Right now Alabama and beyond scream, you can feel it, as victims search for their lives in the puzzle of rubble and find yesterday's peace is tomorrow's uncertainty.

As we hear the stories of those in need, as we become numbed by the statistics of loss, we cannot feel secure because we have normalcy, because we have shelter or we have food, or because it didn't happen here.

Instantaneous response to need defines true service. Despite the difficulties the victims of both political and nature's wrath must know they have not been forgotten by the collective healing spirit of what we call community...of what we call the humanity of humankind.

Tuesday, May 3, 2011

Osama Bin Laden

Bin Laden is dead! How we choose to react to the news of his death is what is interesting in our evolution as a society and in our personal attainment and awareness of spiritual oneness.

Osama Bin Laden was filled with hate and he spread his brand of funded terrorism to many and any throughout the world. He killed Muslims and Christians alike. It didn't matter as long as his personal vendetta was assuaged with the blood and carnage of the causes, culture and people he hated.

I don't regret or mourn his death. I pity his life's choices. He was born into privilege as one of many siblings of a prominent Saudi Arabian family. And like all despots and inhumane rogues of history something triggered a dispassionate detachment from the innate God-goodness that is within each created soul who incarnates into this earthly environment.

To me that is sadness for if one of us succeeds via good works then in some small way all of us succeed. The corollary is also true. If one of us chooses hate, prejudice, and the infliction of terror on humanity as a life choice then again in some small way all of us are diminished in our collective advancement toward the Oneness of All That Is.

While I welcome his death for what his life perpetrated on so many, I must also acknowledge that all judgment belongs to a Higher Authority whose infinite understanding and omniscience of our human failings far exceeds anything we can conceive.

There is another issue in all of this that is troubling. Pakistan. Despite it's public pronouncements that it is fighting terrorism, its actions belie that statement. Some official factions in Pakistan have aided and abetted Bin Laden and Al Qaeda for years. Few in the world believe Bin Laden could live in comfort with his family merely 40 miles from the Pakistani capitol and not have some collusion with the government.

We, the USA, give them billions of aid dollars each year for any number of reasons and it is time we stopped and demanded accountability.

Monday, May 2, 2011

A Neighbor

A neighbor died the other day! He lived in a rooming house not too far away. He stopped to talk to me a few years ago, but I don't remember his name. I wish I did. Death always needs the dignity of a name. He drove a cab for a living.
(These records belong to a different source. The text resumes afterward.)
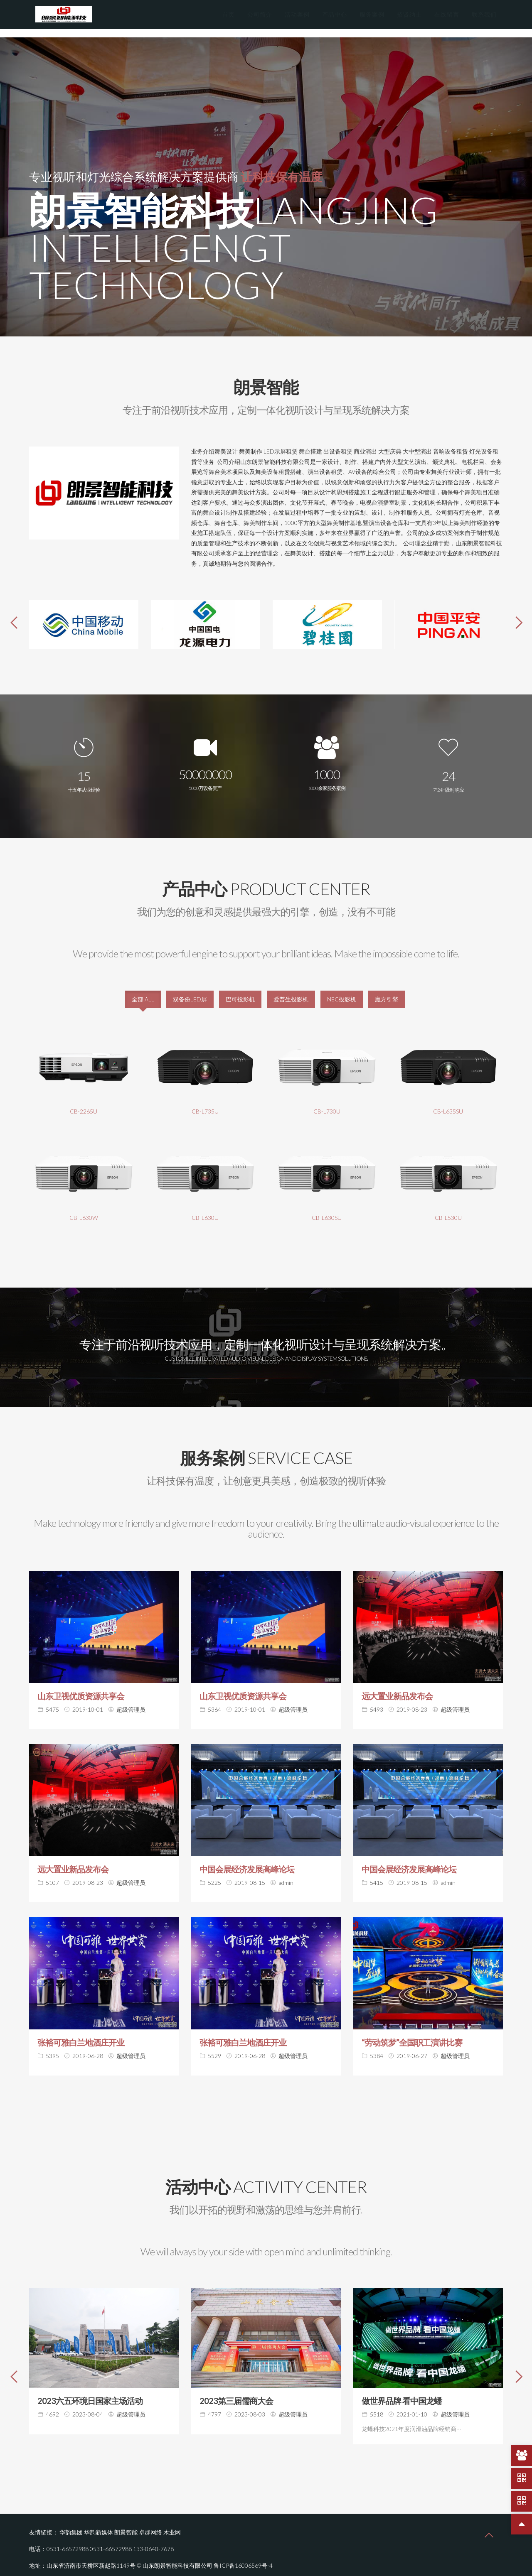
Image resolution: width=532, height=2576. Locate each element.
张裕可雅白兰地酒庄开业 (80, 2034)
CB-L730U (326, 1102)
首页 (228, 14)
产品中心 (334, 14)
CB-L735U (205, 1102)
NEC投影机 (341, 990)
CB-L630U (205, 1209)
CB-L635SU (448, 1102)
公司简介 (259, 14)
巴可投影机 (240, 990)
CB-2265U (83, 1102)
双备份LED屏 (190, 990)
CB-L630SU (327, 1209)
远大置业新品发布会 (397, 1688)
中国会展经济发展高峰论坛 (247, 1861)
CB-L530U (448, 1209)
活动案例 (297, 14)
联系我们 (484, 14)
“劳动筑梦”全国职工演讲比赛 (412, 2034)
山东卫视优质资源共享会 (80, 1688)
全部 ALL (143, 990)
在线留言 (446, 14)
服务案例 (372, 14)
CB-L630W (83, 1209)
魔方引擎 (386, 990)
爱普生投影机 (290, 990)
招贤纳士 (409, 14)
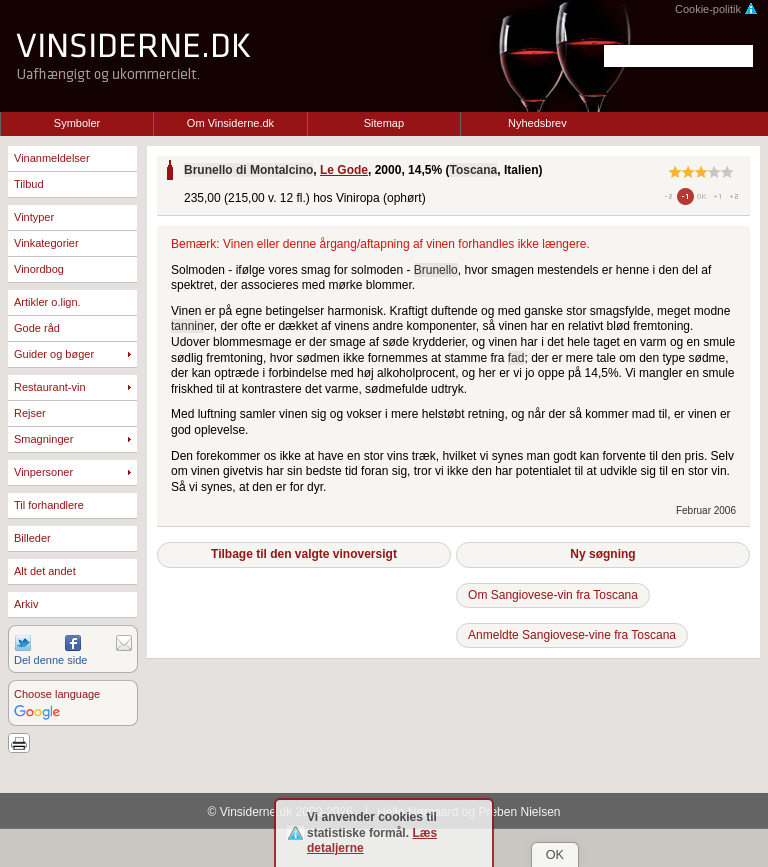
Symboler (77, 123)
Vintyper (34, 217)
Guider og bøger (54, 354)
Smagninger (43, 439)
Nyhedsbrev (537, 123)
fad (516, 358)
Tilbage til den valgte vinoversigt (304, 554)
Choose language (57, 694)
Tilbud (29, 184)
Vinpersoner (43, 472)
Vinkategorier (46, 243)
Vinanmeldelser (52, 158)
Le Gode (344, 170)
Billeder (32, 538)
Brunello (436, 270)
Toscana (473, 170)
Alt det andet (45, 571)
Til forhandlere (49, 505)
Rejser (30, 413)
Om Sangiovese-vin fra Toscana (553, 595)
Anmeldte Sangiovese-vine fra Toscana (572, 635)
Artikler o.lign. (47, 302)
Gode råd (37, 328)
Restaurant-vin (50, 387)
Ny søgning (602, 554)
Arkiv (26, 604)
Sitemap (384, 123)
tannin (187, 326)
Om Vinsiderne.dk (230, 123)
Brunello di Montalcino (248, 170)
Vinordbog (39, 269)
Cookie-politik (716, 9)
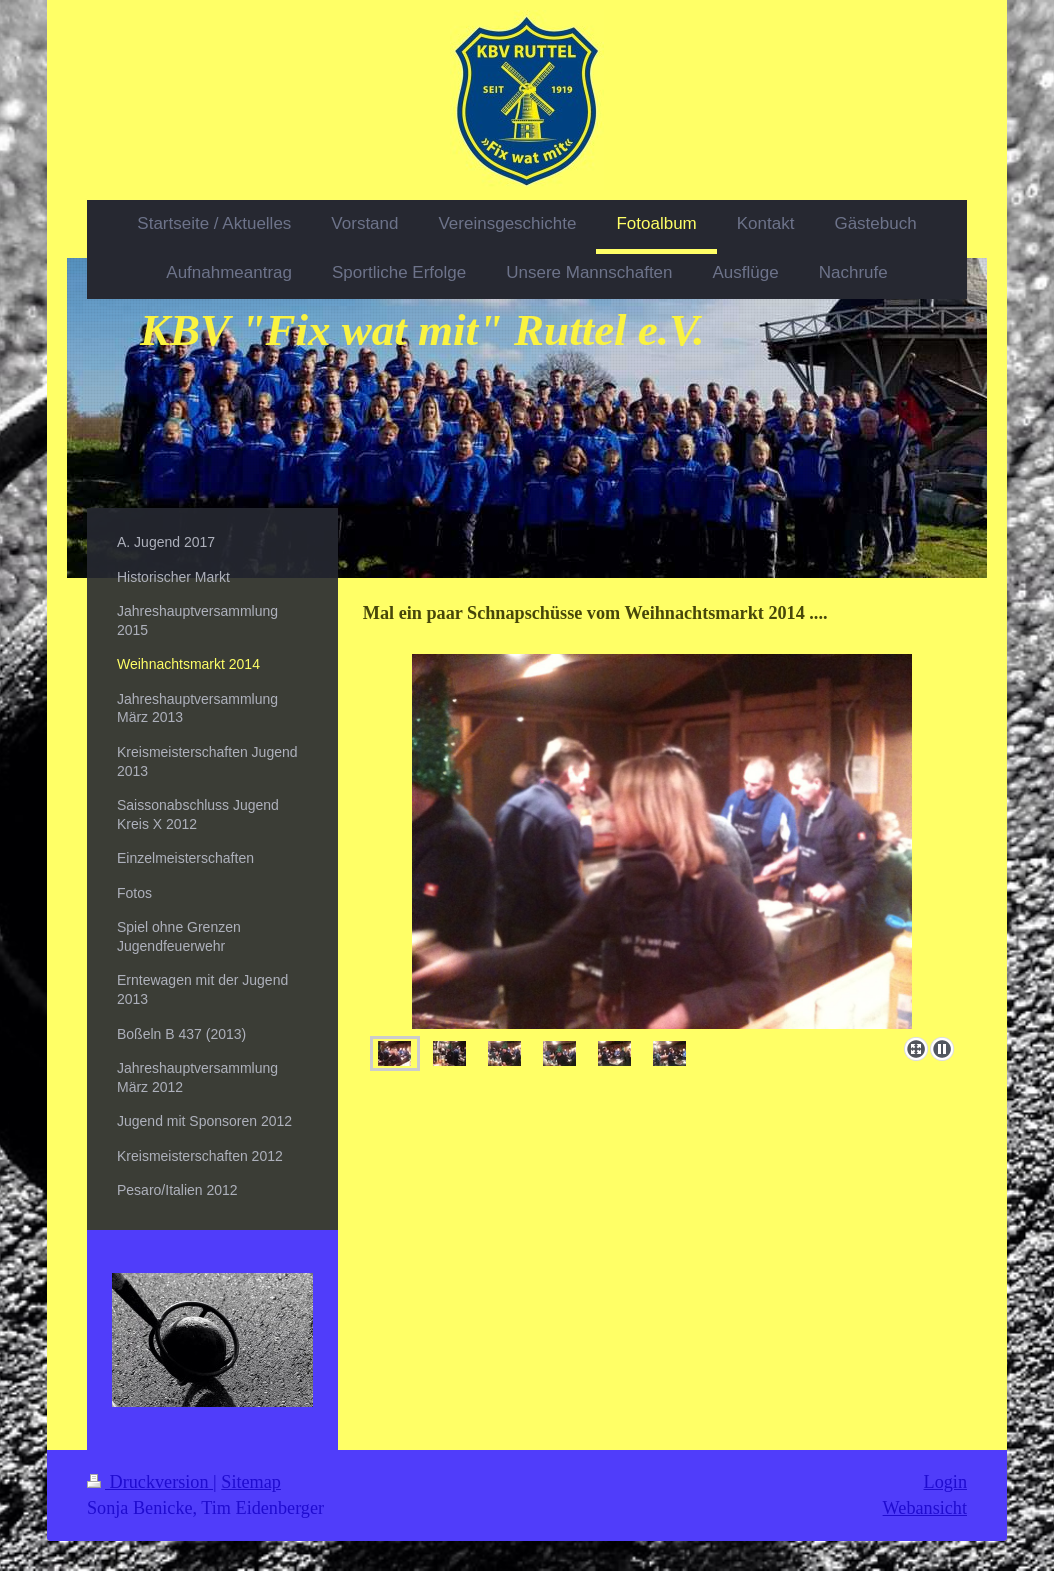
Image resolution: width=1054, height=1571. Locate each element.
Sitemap (251, 1482)
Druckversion (150, 1482)
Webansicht (925, 1508)
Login (945, 1482)
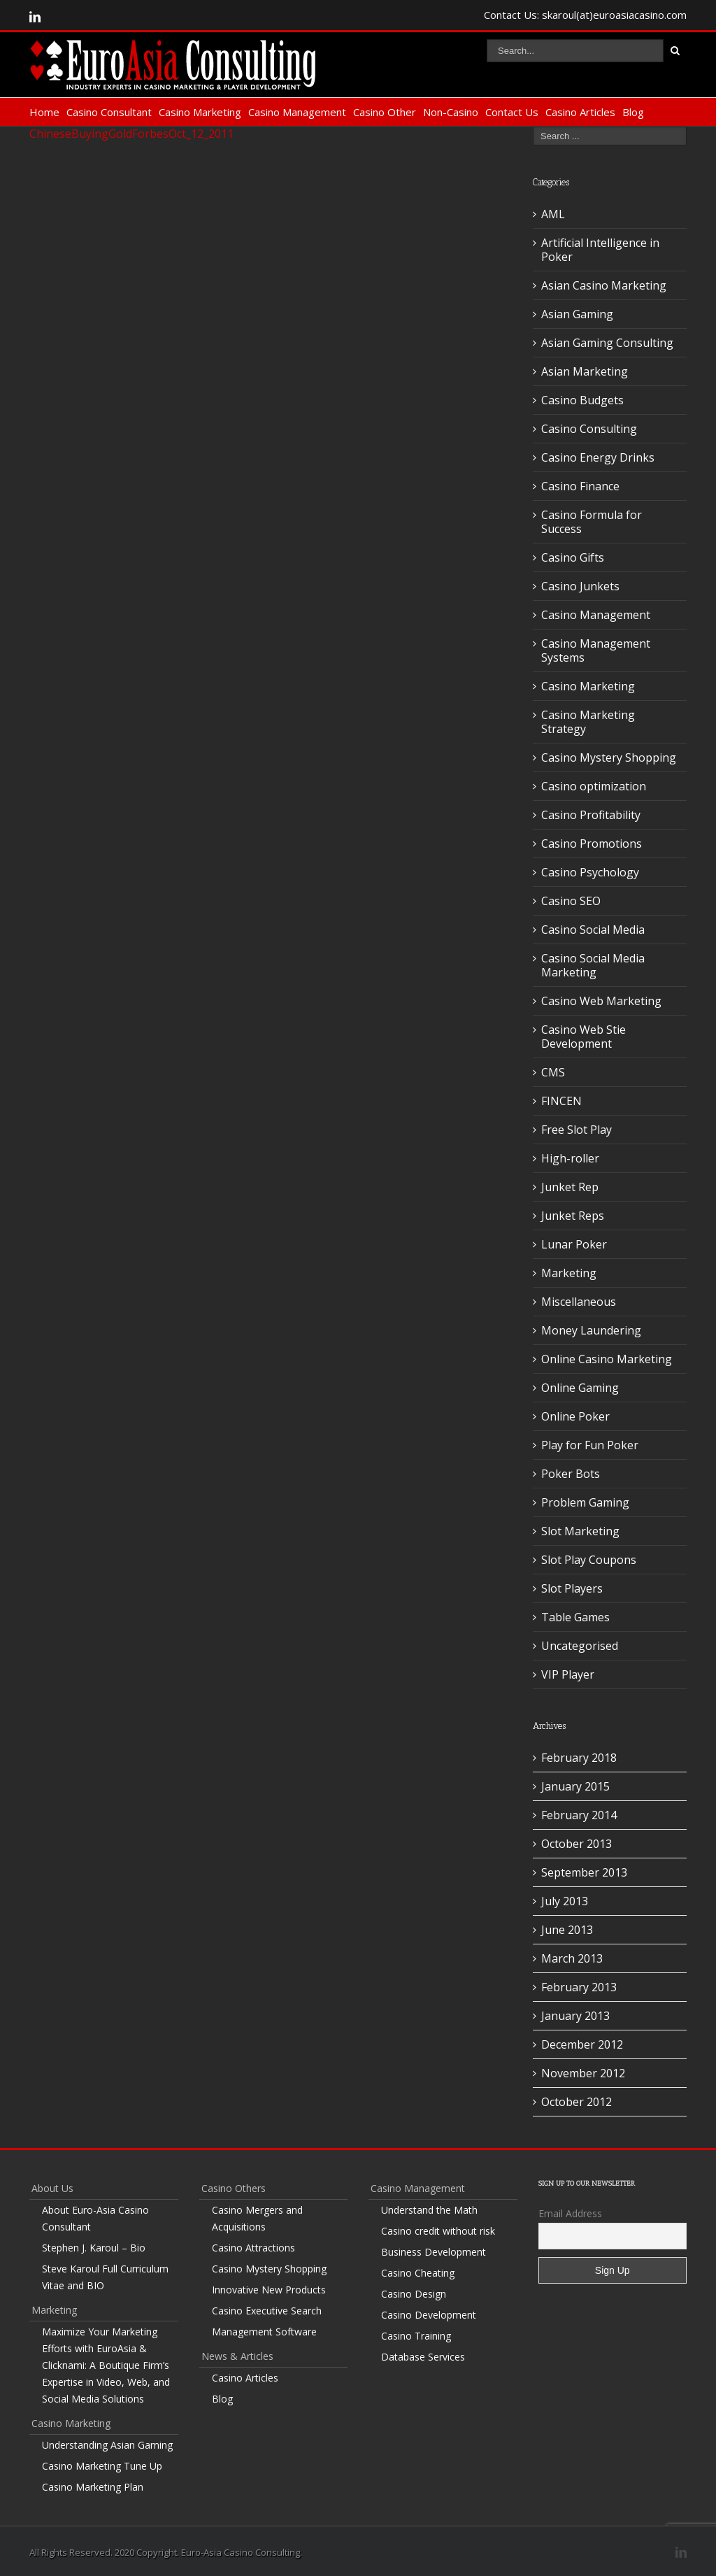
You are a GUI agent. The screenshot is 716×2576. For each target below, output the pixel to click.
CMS (553, 1072)
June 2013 (567, 1929)
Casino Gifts (572, 557)
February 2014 (579, 1815)
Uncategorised (579, 1646)
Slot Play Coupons (588, 1560)
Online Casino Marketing (606, 1359)
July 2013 (564, 1901)
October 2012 (576, 2101)
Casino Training (416, 2335)
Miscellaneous (578, 1302)
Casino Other (384, 112)
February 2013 (579, 1987)
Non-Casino (450, 112)
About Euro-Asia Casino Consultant (95, 2218)
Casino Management (297, 112)
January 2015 (575, 1786)
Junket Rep (570, 1187)
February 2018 (579, 1757)
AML (553, 214)
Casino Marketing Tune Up (102, 2465)
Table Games (575, 1617)
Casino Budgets (582, 400)
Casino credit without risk (438, 2230)
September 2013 (584, 1872)
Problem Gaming (585, 1502)
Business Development (433, 2251)
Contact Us (511, 112)
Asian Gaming (577, 314)
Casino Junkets (580, 586)
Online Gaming (580, 1388)
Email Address (570, 2213)
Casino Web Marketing (601, 1001)
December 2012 (582, 2044)
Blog (633, 112)
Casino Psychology (590, 872)
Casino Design (413, 2293)
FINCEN (561, 1101)
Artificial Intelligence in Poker (600, 250)
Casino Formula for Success (591, 522)
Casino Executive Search (267, 2310)
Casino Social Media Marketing (593, 965)
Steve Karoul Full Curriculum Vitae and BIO (105, 2277)
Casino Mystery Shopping (608, 757)
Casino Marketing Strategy (588, 722)
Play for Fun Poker (589, 1445)
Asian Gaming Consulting (607, 343)
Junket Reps (572, 1216)
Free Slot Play (576, 1130)
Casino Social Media (593, 930)
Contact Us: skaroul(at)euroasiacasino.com (585, 15)
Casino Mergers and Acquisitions (257, 2218)
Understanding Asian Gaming (107, 2445)
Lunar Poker (574, 1244)
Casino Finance (580, 486)
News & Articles (237, 2356)
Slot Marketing (580, 1531)
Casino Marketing (200, 112)
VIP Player (567, 1674)
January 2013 (575, 2015)
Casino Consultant (109, 112)
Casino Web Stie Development (583, 1037)
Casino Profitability (590, 815)
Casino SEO (571, 901)
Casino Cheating (417, 2272)
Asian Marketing (584, 371)
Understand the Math (429, 2209)
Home (44, 112)
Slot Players (572, 1588)
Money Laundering (591, 1330)
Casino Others (233, 2188)
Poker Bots (570, 1474)
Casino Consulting (589, 429)
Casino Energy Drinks (597, 457)
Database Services (423, 2356)
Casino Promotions (591, 844)
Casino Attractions (253, 2247)
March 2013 (572, 1958)
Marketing (568, 1273)
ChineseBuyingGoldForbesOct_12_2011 (131, 133)
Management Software (264, 2331)
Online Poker (575, 1416)
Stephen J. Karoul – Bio (93, 2247)
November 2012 (583, 2073)
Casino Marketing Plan (92, 2486)
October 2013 (576, 1843)
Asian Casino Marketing (603, 285)
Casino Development (428, 2314)
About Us (52, 2188)
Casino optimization (593, 786)
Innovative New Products (269, 2289)
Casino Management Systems (595, 650)
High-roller (570, 1158)
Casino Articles (580, 112)
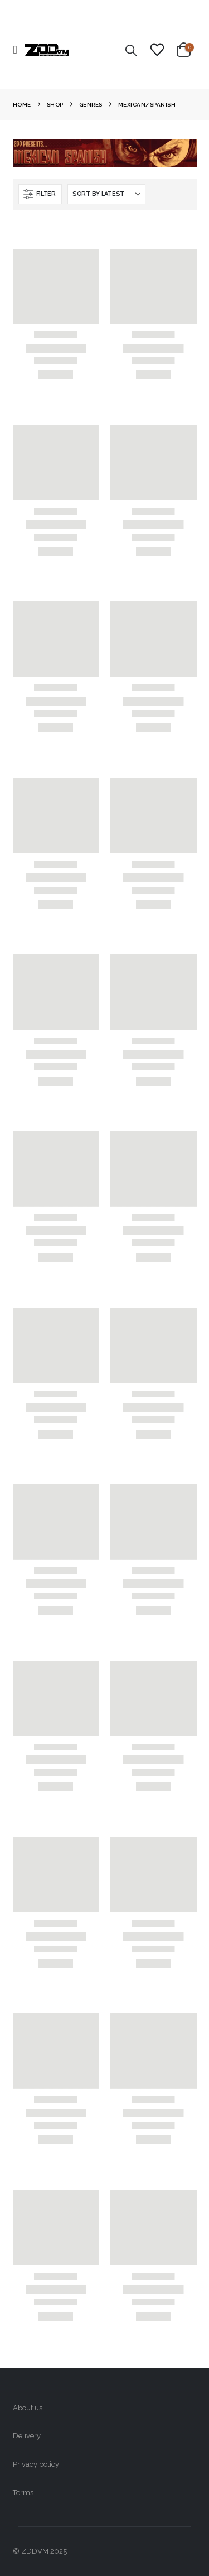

He was a young man probably in his early forties. He was heavy, somewhat unkept, but always friendly. He'd drive his cab past my house everyday and, if I were out, we'd wave to one another.

I don't know what the cause of his death was, but I was saddened when I heard it.

There are many souls like this man who live quiet lives, unassuming and going about their business doing everyday jobs that serve their fellow citizens. Jobs of service. Jobs without acclaim. Jobs rarely appreciated. Often when these souls pass to that other place few notice and fewer still mourn the passing.

e.e. cummings once wrote: "Small service is true service...even the daisy by the shadow it casts protects the lingering due drop from the sun."

It is my belief that angels hide in commonality. They do so to give the rest of us the opportunity to be gracious, to be empathetic, to be loving, compassionate and caring. I don't know about you, but I've missed many humanitarian opportunities from angels that have crossed my life's path.

The death of my neighbor reminds me that I need to try harder.